> _WHAT THIS TASK INVOLVES_:
Restate word for word all of the lines below, with each image left out.

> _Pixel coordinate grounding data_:
__________
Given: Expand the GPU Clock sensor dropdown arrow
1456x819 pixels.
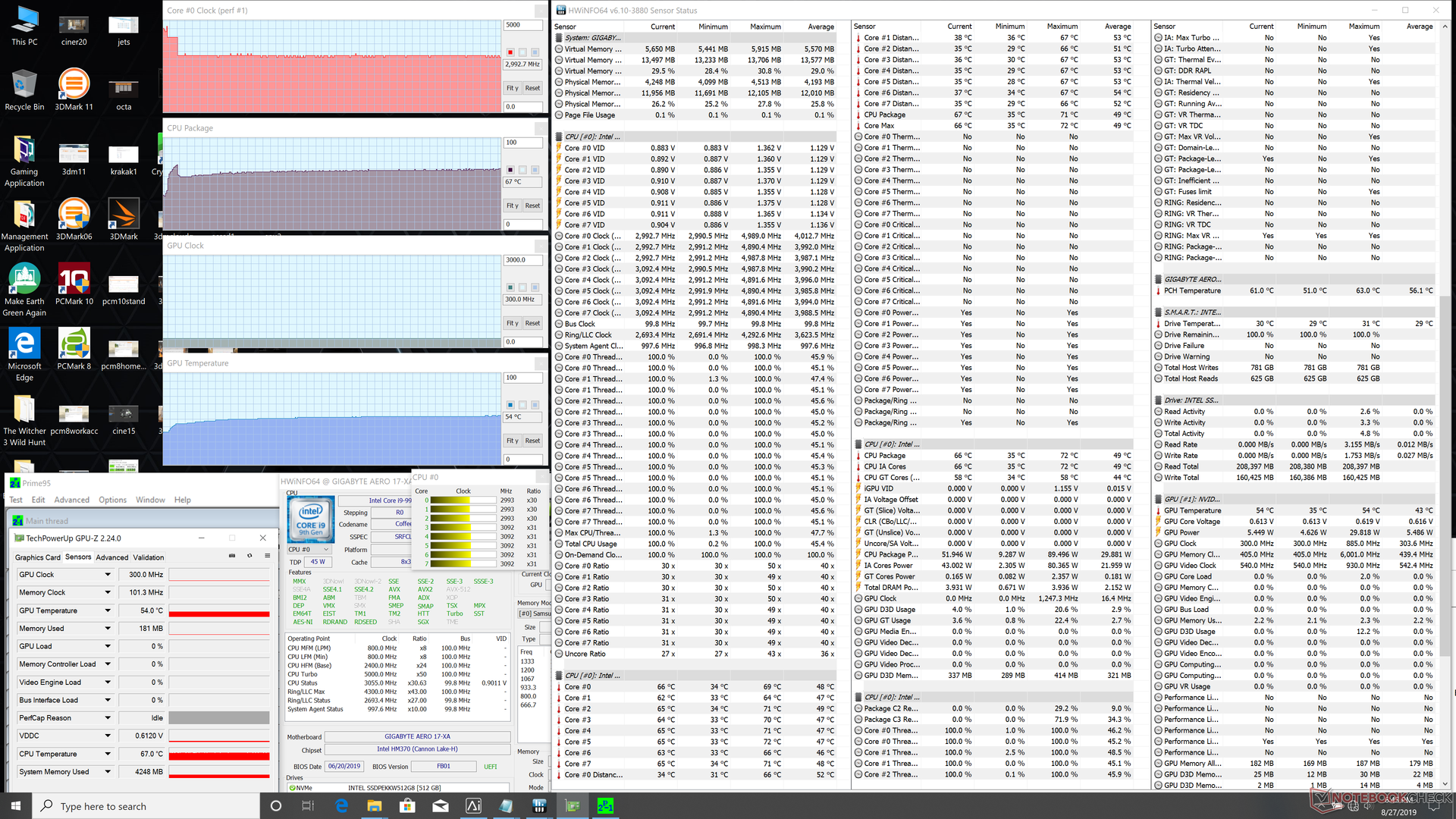Looking at the screenshot, I should (108, 575).
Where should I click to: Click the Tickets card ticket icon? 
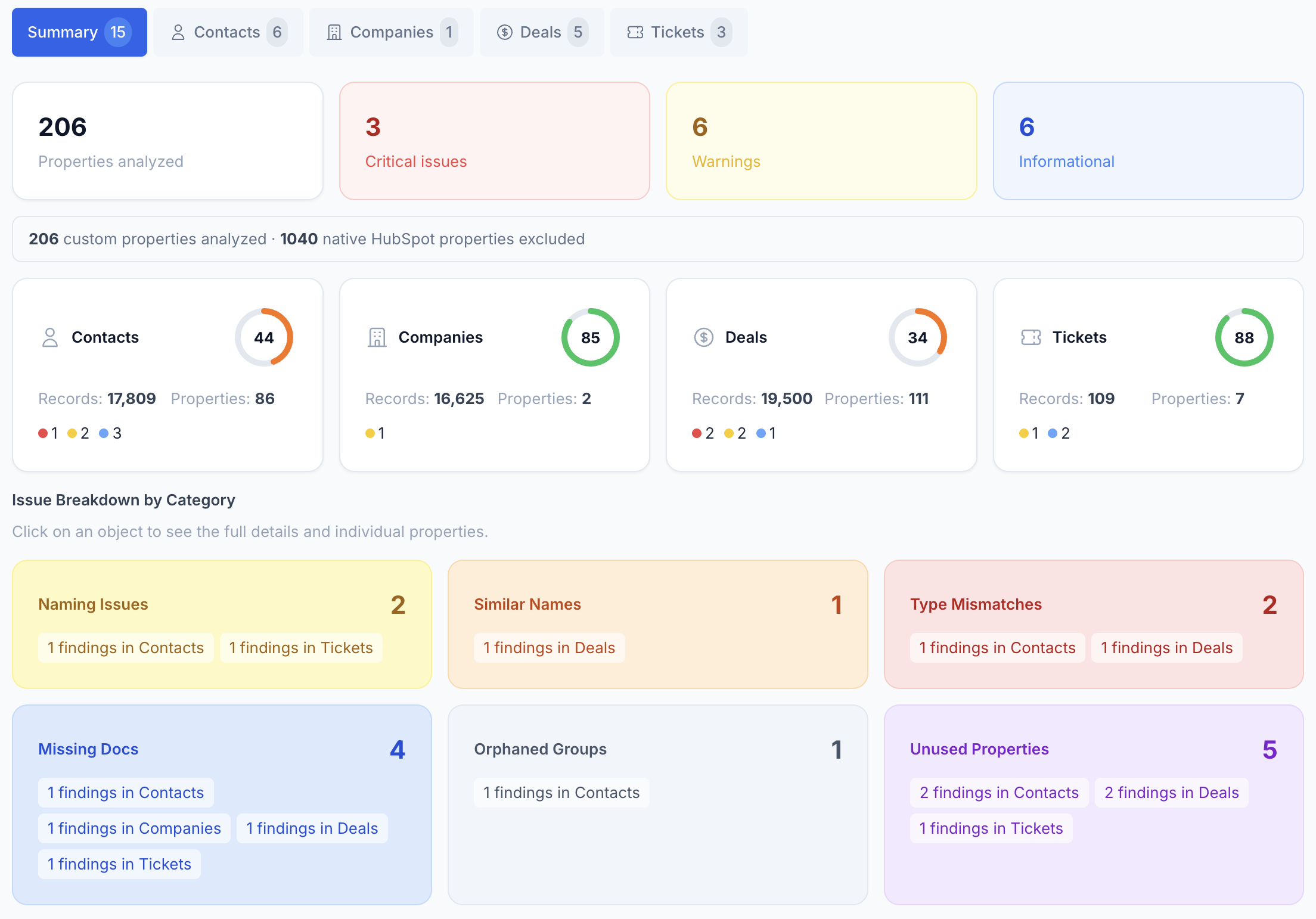[x=1031, y=337]
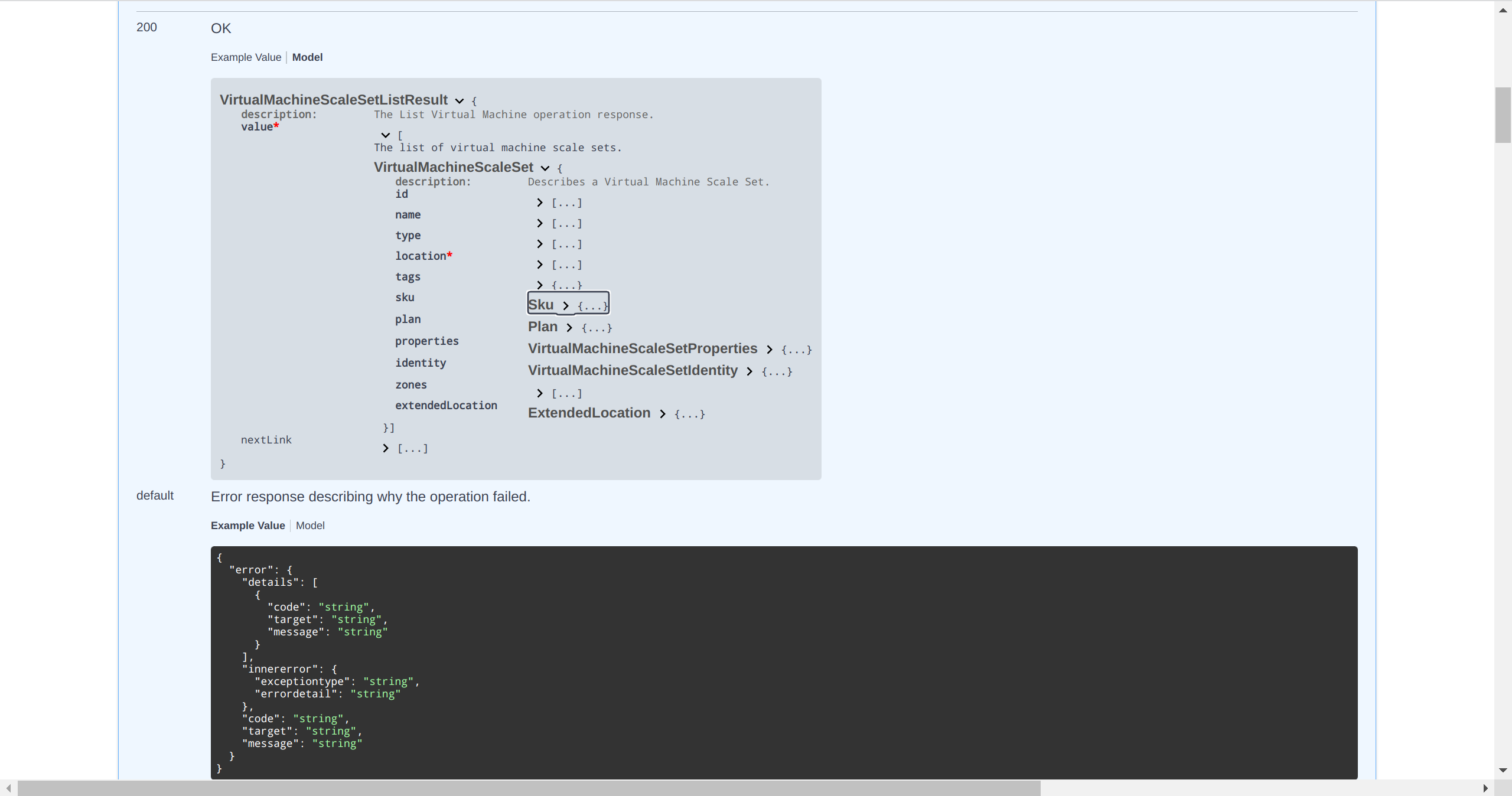This screenshot has width=1512, height=796.
Task: Expand the name property arrow
Action: pos(540,223)
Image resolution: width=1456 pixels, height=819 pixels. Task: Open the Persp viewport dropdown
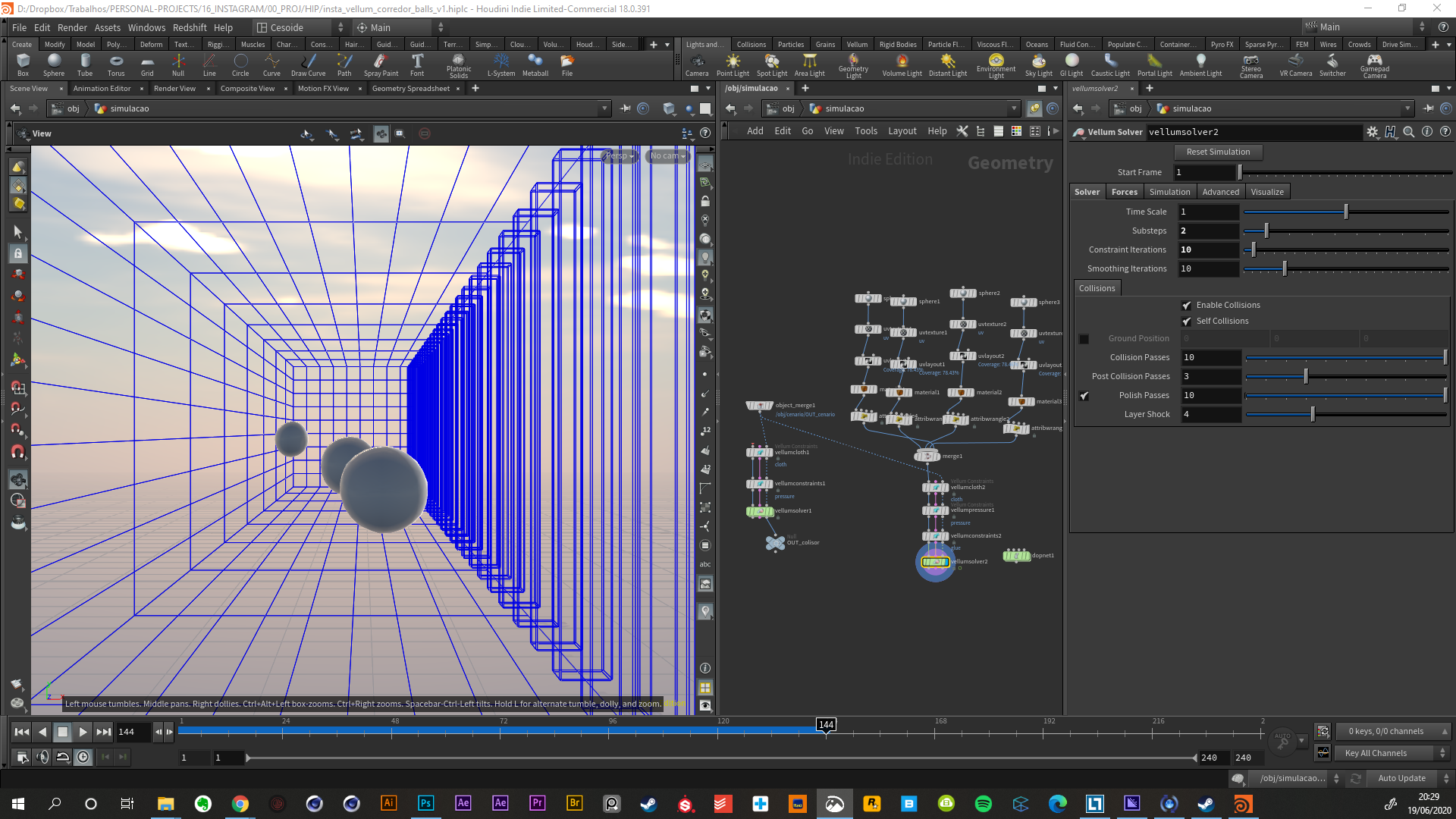(620, 156)
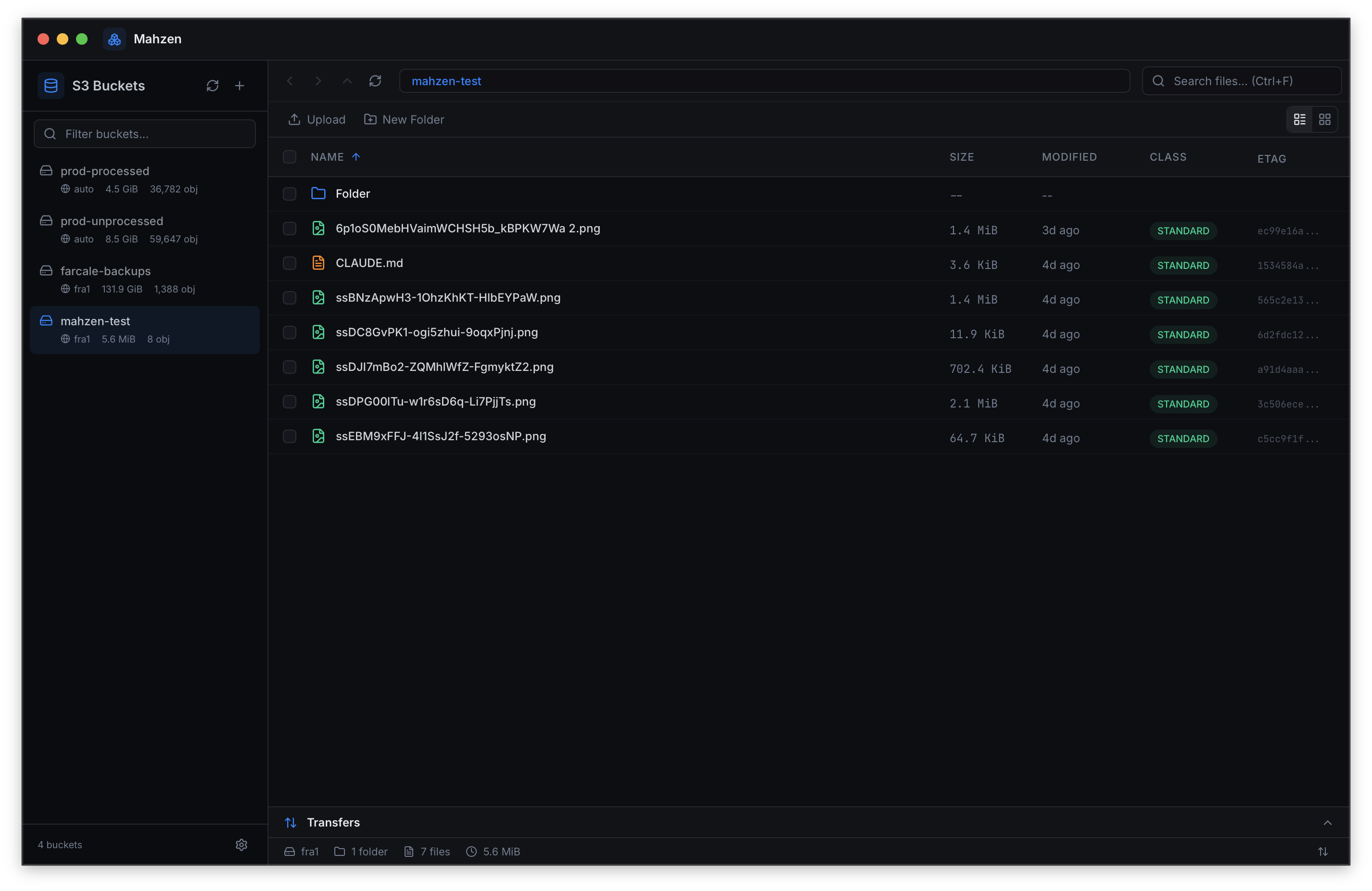Reload current folder contents

point(375,81)
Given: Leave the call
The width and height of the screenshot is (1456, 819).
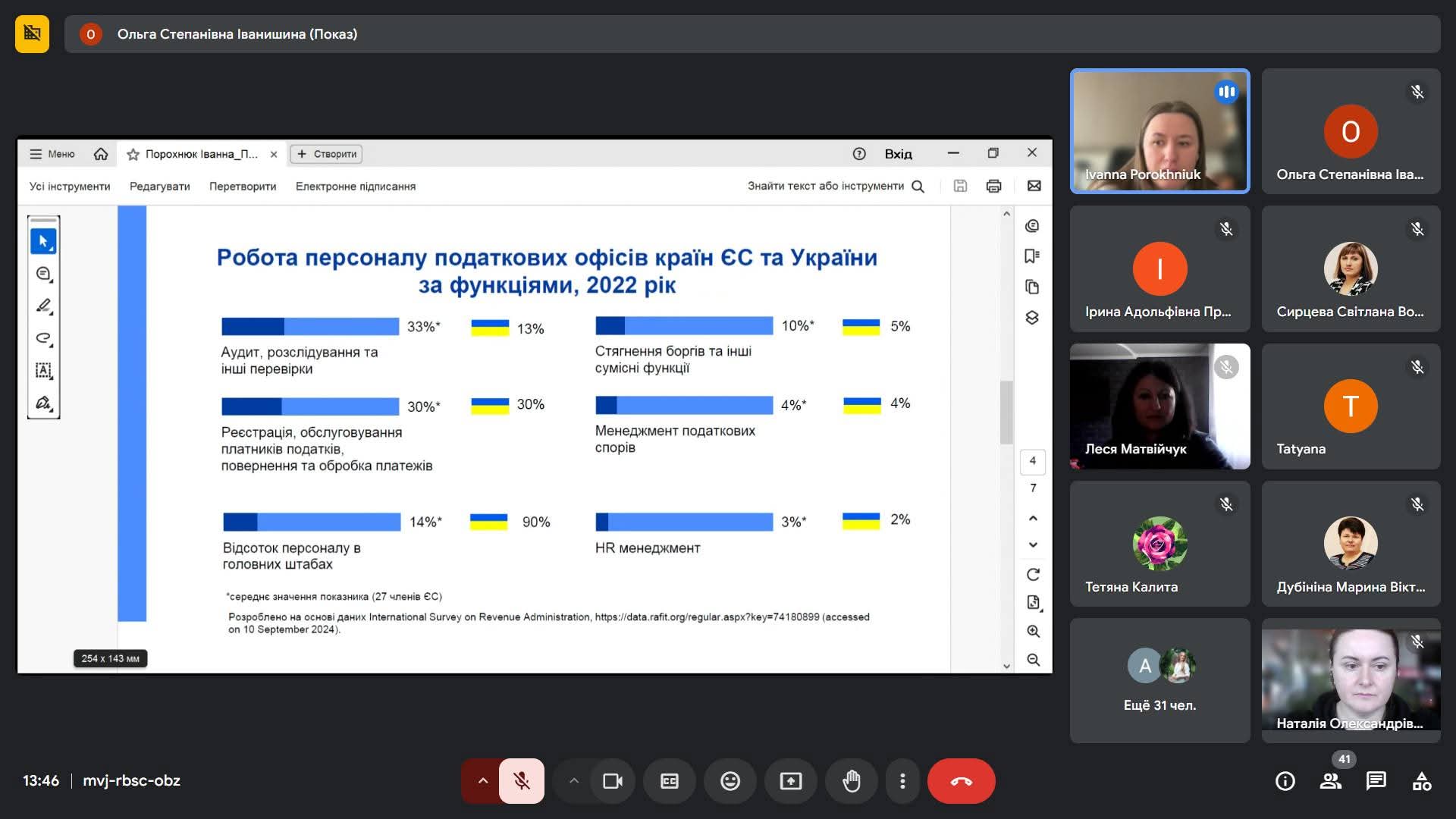Looking at the screenshot, I should click(x=961, y=780).
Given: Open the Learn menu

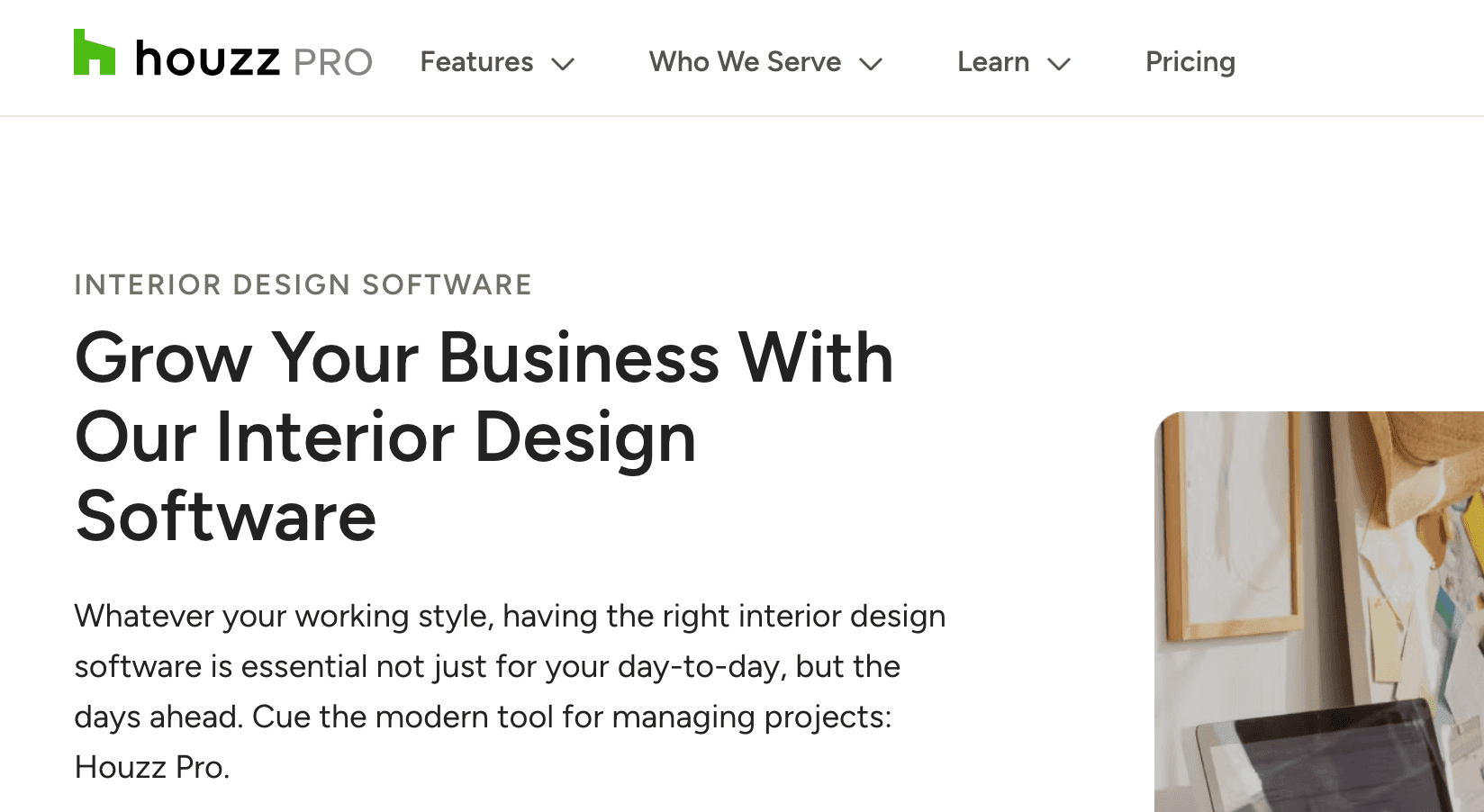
__________
> _SOLUTION TO THIS TASK_:
Given: Expand the GPU Clock sensor dropdown arrow
1456x819 pixels.
Looking at the screenshot, I should (108, 575).
Where should I click to: Click the Tickets card ticket icon? 
[x=1031, y=337]
This screenshot has width=1512, height=796.
Task: Expand the name property arrow
Action: pos(540,223)
Image resolution: width=1456 pixels, height=819 pixels. Task: Open the Persp viewport dropdown
(620, 156)
Reload current folder contents

point(375,81)
Given: Leave the call
The width and height of the screenshot is (1456, 819).
Looking at the screenshot, I should click(x=961, y=780).
Given: Open the Learn menu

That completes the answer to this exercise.